Data excerpts
+--

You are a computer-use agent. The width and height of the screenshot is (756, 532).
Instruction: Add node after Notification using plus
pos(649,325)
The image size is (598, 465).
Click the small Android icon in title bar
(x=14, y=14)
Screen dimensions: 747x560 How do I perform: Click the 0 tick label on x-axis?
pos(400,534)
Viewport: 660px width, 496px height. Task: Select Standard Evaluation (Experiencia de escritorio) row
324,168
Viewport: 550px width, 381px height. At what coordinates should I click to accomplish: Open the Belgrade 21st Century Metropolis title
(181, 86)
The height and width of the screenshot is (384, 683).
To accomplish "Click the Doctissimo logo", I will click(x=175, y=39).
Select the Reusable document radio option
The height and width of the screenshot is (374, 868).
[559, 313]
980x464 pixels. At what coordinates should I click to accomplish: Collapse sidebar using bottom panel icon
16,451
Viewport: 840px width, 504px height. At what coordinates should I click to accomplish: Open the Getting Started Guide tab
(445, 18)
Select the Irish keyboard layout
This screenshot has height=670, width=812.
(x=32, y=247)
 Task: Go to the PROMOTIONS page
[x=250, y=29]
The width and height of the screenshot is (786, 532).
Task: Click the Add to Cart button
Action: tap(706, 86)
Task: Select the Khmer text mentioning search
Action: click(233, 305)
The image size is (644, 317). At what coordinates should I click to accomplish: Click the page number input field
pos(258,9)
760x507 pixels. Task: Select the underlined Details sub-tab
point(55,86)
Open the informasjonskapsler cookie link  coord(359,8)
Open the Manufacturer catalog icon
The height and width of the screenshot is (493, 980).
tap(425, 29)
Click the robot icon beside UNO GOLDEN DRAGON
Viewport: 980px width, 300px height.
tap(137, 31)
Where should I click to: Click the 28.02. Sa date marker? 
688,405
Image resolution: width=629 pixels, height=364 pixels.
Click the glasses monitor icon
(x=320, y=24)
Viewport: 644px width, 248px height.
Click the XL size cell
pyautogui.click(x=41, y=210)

+--

WHAT THE TASK ASKS: Could you print all of the entries again exactly as they stand?

EXPECTED OUTPUT:
You are a computer-use agent. The width and height of the screenshot is (756, 532).
Instruction: Add node after Notification using plus
pos(649,325)
The image size is (598, 465).
Click the small Android icon in title bar
(x=14, y=14)
Screen dimensions: 747x560 How do I perform: Click the 0 tick label on x-axis?
pos(400,534)
Viewport: 660px width, 496px height. Task: Select Standard Evaluation (Experiencia de escritorio) row
324,168
Viewport: 550px width, 381px height. At what coordinates should I click to accomplish: Open the Belgrade 21st Century Metropolis title
(181, 86)
The height and width of the screenshot is (384, 683).
To accomplish "Click the Doctissimo logo", I will click(x=175, y=39).
Select the Reusable document radio option
The height and width of the screenshot is (374, 868).
[559, 313]
980x464 pixels. At what coordinates should I click to accomplish: Collapse sidebar using bottom panel icon
16,451
Viewport: 840px width, 504px height. At what coordinates should I click to accomplish: Open the Getting Started Guide tab
(445, 18)
Select the Irish keyboard layout
This screenshot has height=670, width=812.
(x=32, y=247)
 Task: Go to the PROMOTIONS page
[x=250, y=29]
The width and height of the screenshot is (786, 532).
Task: Click the Add to Cart button
Action: tap(706, 86)
Task: Select the Khmer text mentioning search
Action: click(233, 305)
The image size is (644, 317). At what coordinates should I click to accomplish: Click the page number input field
pos(258,9)
760x507 pixels. Task: Select the underlined Details sub-tab
point(55,86)
Open the informasjonskapsler cookie link  coord(359,8)
Open the Manufacturer catalog icon
The height and width of the screenshot is (493, 980).
tap(425, 29)
Click the robot icon beside UNO GOLDEN DRAGON
Viewport: 980px width, 300px height.
tap(137, 31)
Where should I click to: Click the 28.02. Sa date marker? 
688,405
Image resolution: width=629 pixels, height=364 pixels.
Click the glasses monitor icon
(x=320, y=24)
Viewport: 644px width, 248px height.
Click the XL size cell
pyautogui.click(x=41, y=210)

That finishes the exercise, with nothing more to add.